Of course it also may be just a little too detailed. But the smell already told them that it was tobacco, and both logical deduction as well as their noses informed them further that it was pipe tobacco and non-aromatic. So simply telling them "tobacco" or "pipe tobacco" would have insulted their intelligence. Details were required. Clearly.


[INTERSTITIAL NOTES: Many of my conversations in the past three days have involved tobacco in some form or other. It's an occupational hazard, which sometimes infects private life. Yesterday evening's last casual chit-chat was a recommendation that a certain person look for Arturo Fuente's Hemingway 'Work of Art', 'Short Story', or 'Best Seller', as probably the most approachable representations of a perfecto cigar. The perfecto, by the way, is frequently called a figurado, but it is not the only type though the most well known. The Andalusian Bull, by La Flor Dominicana, is another good one; it was named Cigar of the Year in 2016. The Hemingway line is affordable, and the cigars are manageable sizes. The Davidoff Colorado Claro Short Perfecto is stellar, but for someone just experimenting it's a little expensive. Most cigars are parejos - straight sides, and a round end.]


The internet was invented for overly detailed dweezils. Specifically, one area of what is commonly referred to as "social media". Twitter, of course, was invented for idiots.

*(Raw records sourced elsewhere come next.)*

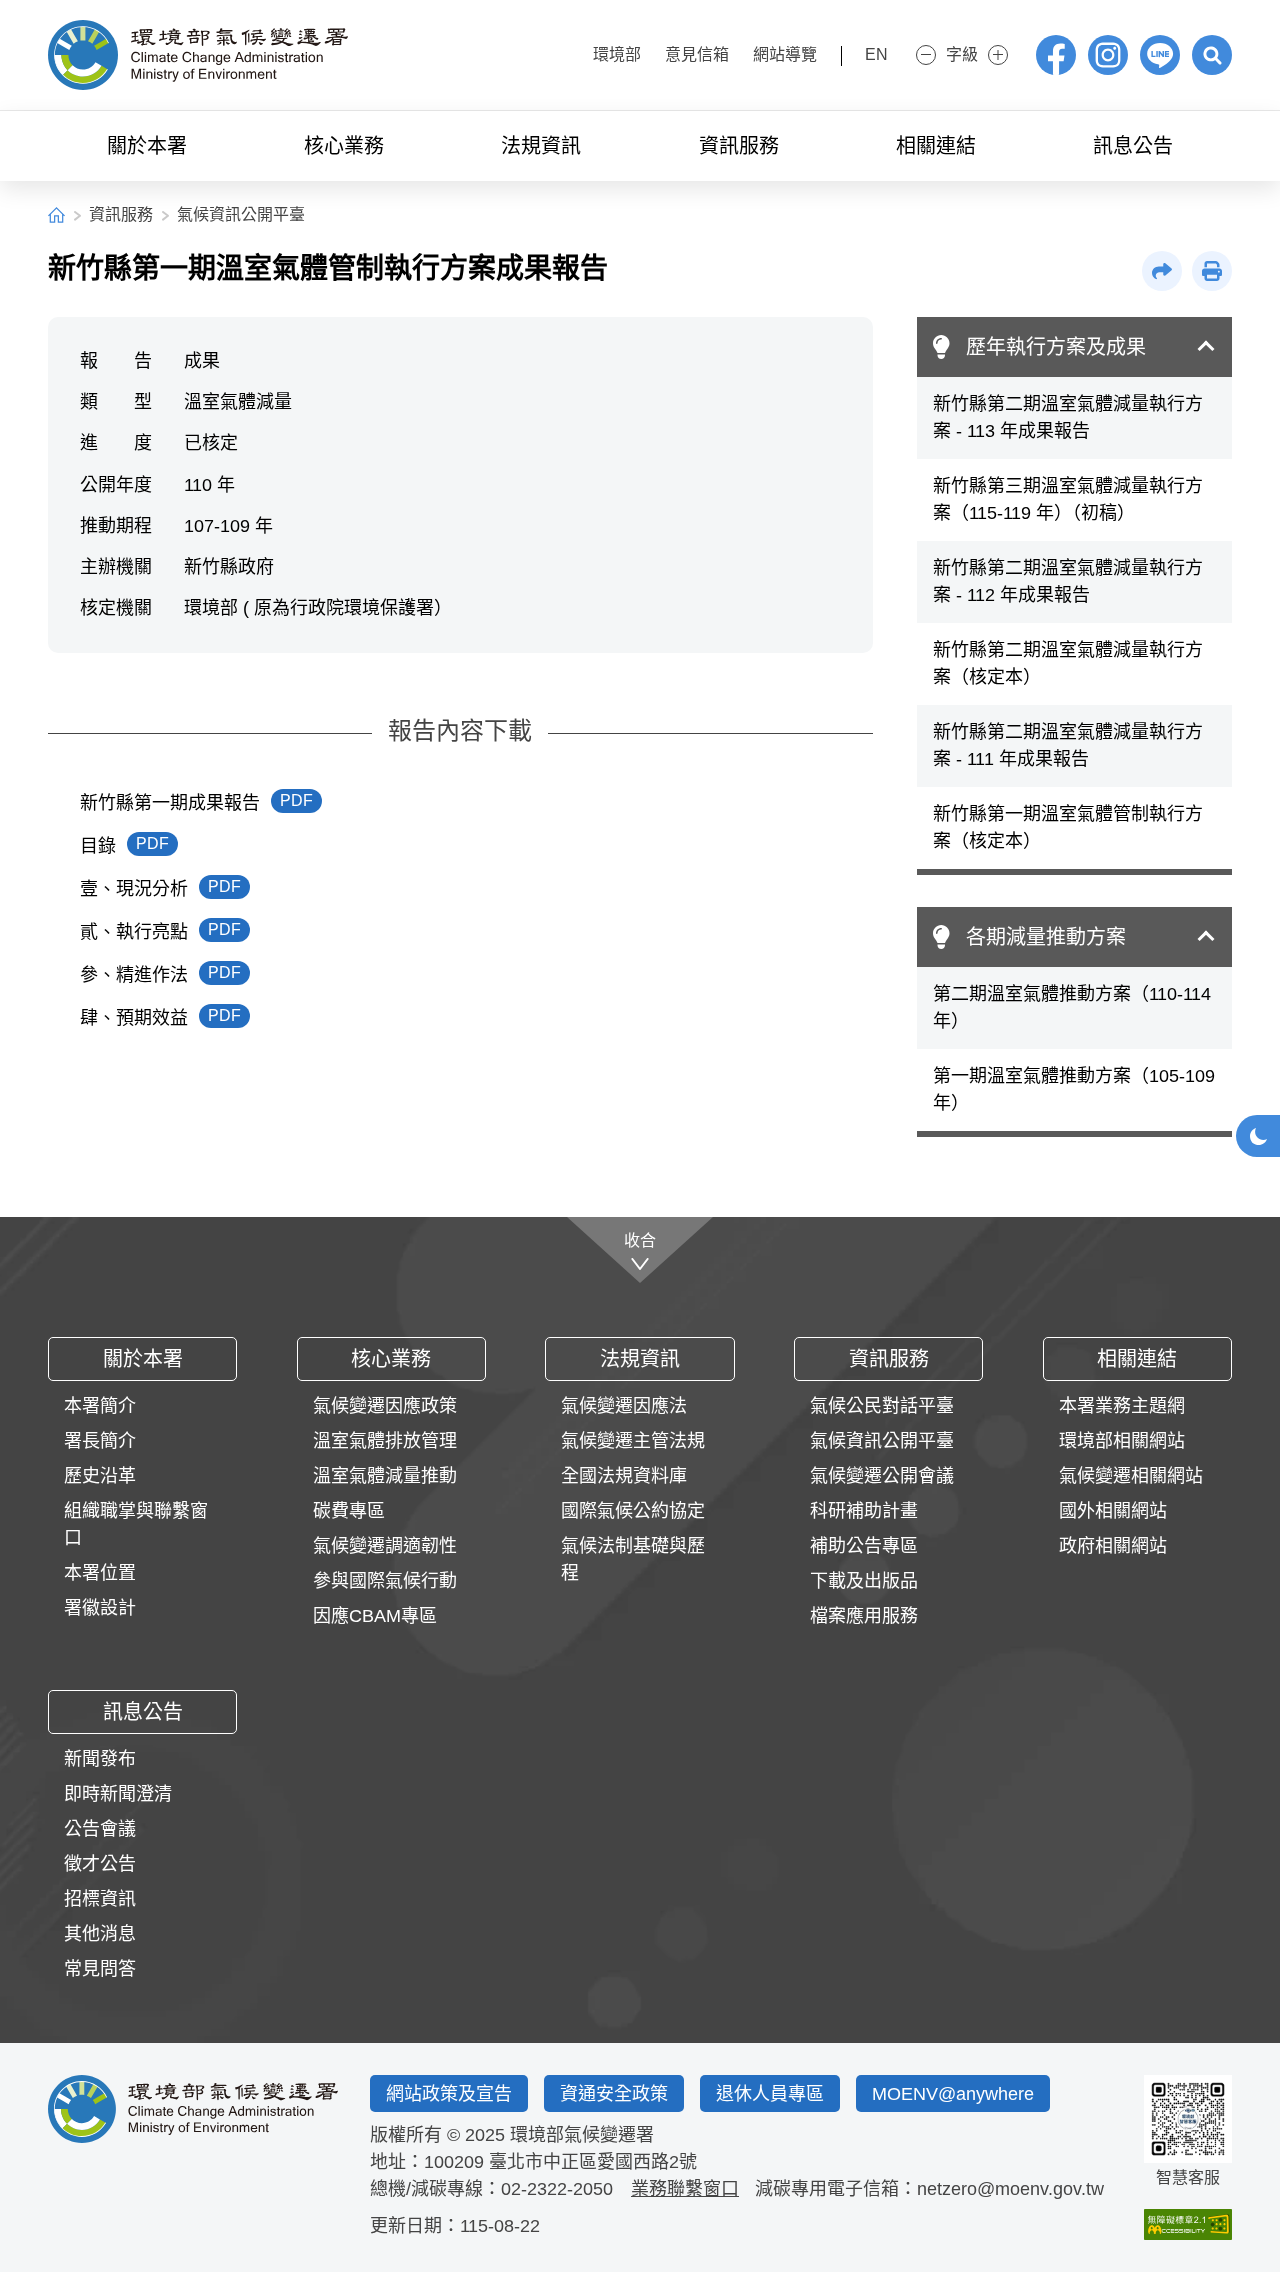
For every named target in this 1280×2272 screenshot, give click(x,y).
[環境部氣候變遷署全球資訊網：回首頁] (198, 55)
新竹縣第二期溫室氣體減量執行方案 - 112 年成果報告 (1068, 581)
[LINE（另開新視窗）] (1160, 55)
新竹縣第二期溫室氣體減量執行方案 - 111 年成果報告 (1068, 745)
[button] (1212, 55)
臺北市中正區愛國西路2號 (593, 2162)
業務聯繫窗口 (685, 2189)
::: (562, 52)
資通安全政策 (614, 2094)
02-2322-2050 (557, 2189)
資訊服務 (121, 214)
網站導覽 (785, 54)
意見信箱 (697, 54)
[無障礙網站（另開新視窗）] (1188, 2224)
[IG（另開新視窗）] (1108, 55)
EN (876, 54)
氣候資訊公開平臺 (241, 214)
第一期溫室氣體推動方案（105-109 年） (1074, 1089)
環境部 (617, 54)
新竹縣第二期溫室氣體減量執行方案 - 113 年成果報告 (1068, 417)
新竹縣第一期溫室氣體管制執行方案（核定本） (1068, 827)
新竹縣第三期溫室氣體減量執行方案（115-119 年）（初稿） (1068, 499)
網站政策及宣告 (449, 2094)
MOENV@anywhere (953, 2094)
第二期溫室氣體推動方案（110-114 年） (1072, 1007)
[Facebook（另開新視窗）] (1056, 55)
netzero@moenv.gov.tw (1010, 2189)
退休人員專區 (770, 2094)
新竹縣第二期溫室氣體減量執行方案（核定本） (1068, 663)
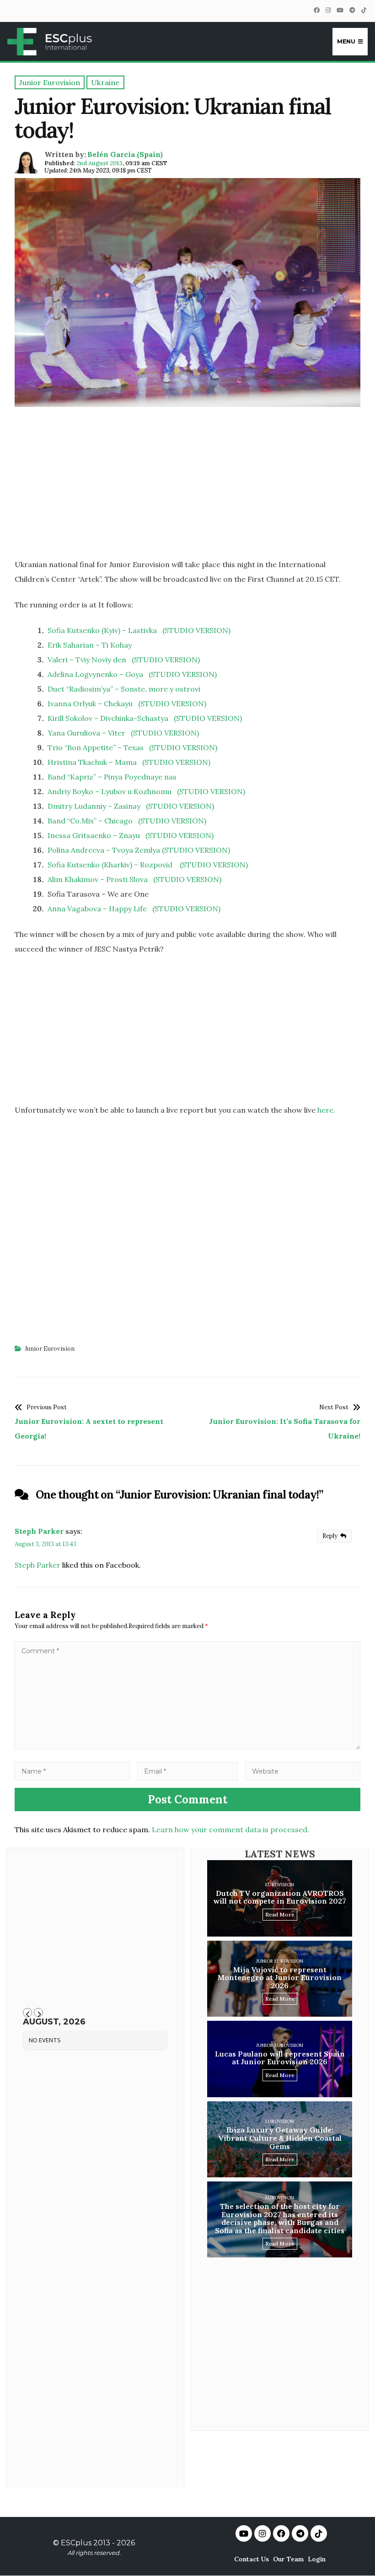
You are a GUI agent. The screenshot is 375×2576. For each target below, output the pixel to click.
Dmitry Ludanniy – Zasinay (94, 806)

Real life sometimes naturally also needs detail. Differentiation and definition are important. "Is that lutefisk?" "No, it is fish bread!"

Some people on that forum may not have realized that the clarification was in Danish, not Yiddish. Most of them are Sephardi, and of non-European backgrounds.

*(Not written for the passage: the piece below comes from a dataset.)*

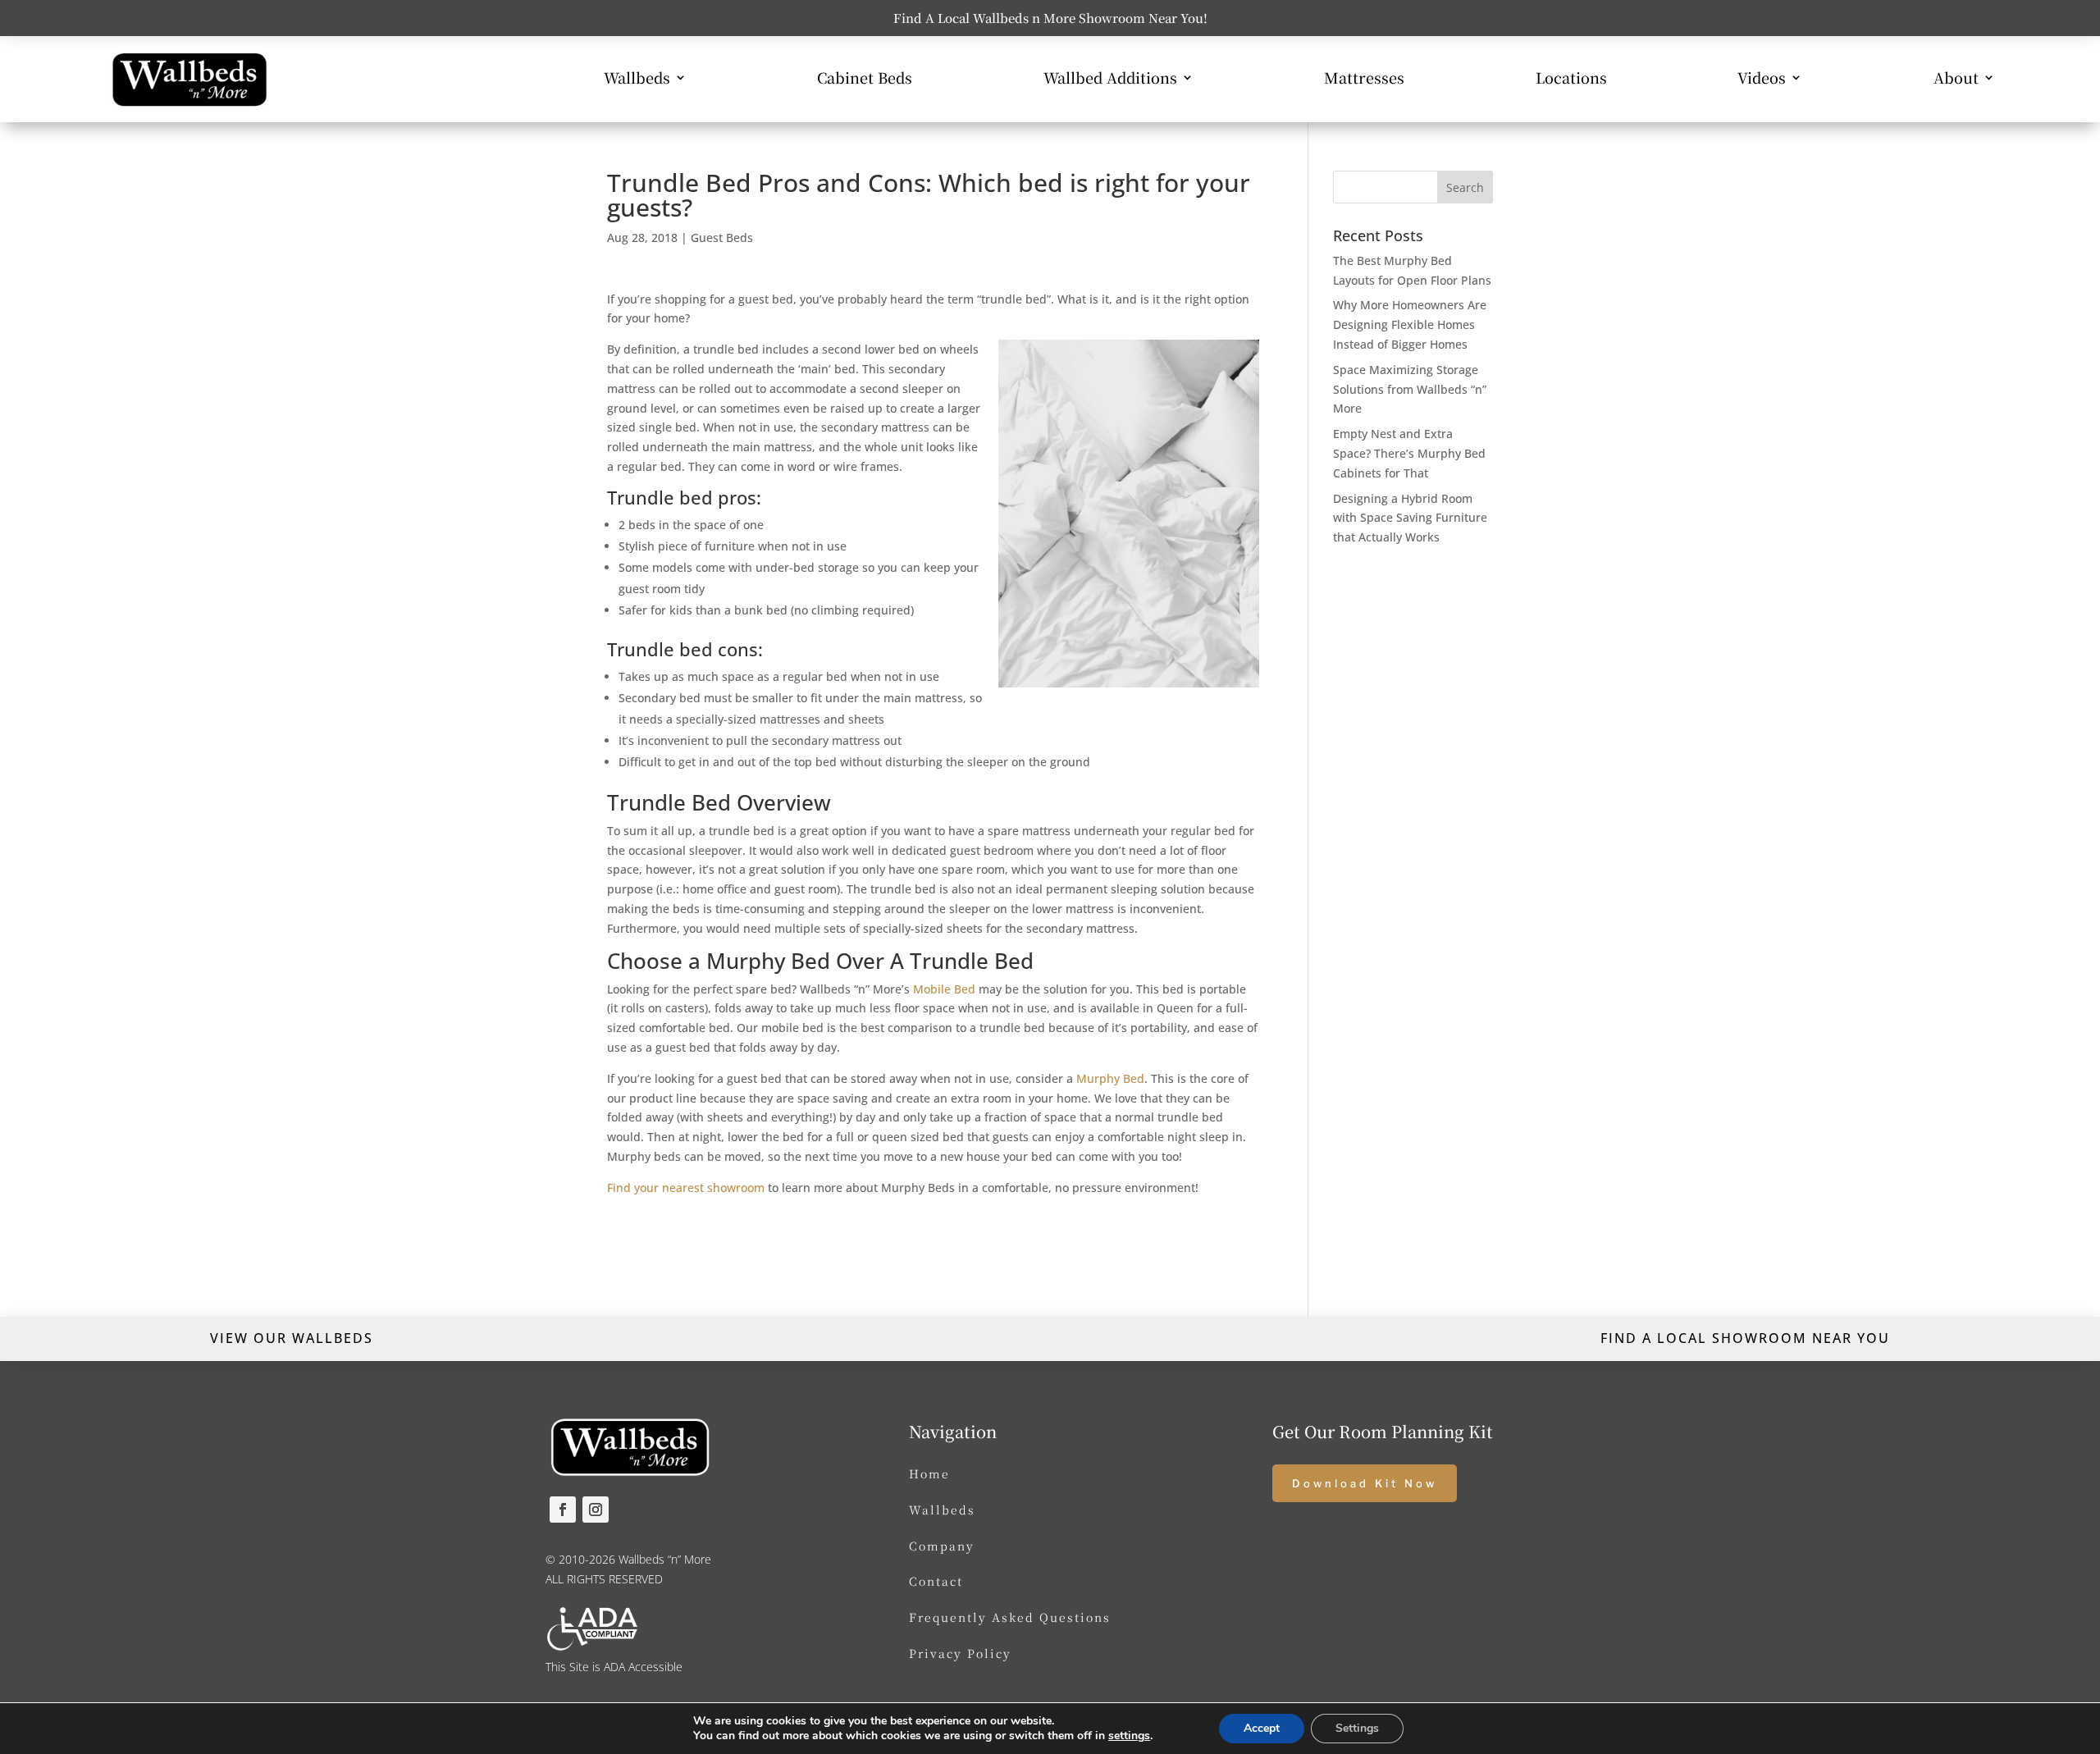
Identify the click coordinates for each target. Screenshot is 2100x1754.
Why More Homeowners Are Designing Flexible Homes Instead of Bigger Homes (1409, 324)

It is only now, as I smoke the first cigar of the day (a smallish Ashton maduro), that I realize that the perfect answer to either interlocutor yesterday evening would have been "nay, det er fiskuh bruhd!"
It would have told them everything they needed to know.
And as an statement made them just as happy.
Just one short sweet sentence.
Not complicated.


Every thing is fiskebrød.



The first pipe of the day is a great victory; the first cigar of the day, no matter how excellent, always smells like low tide at Perth Amboy.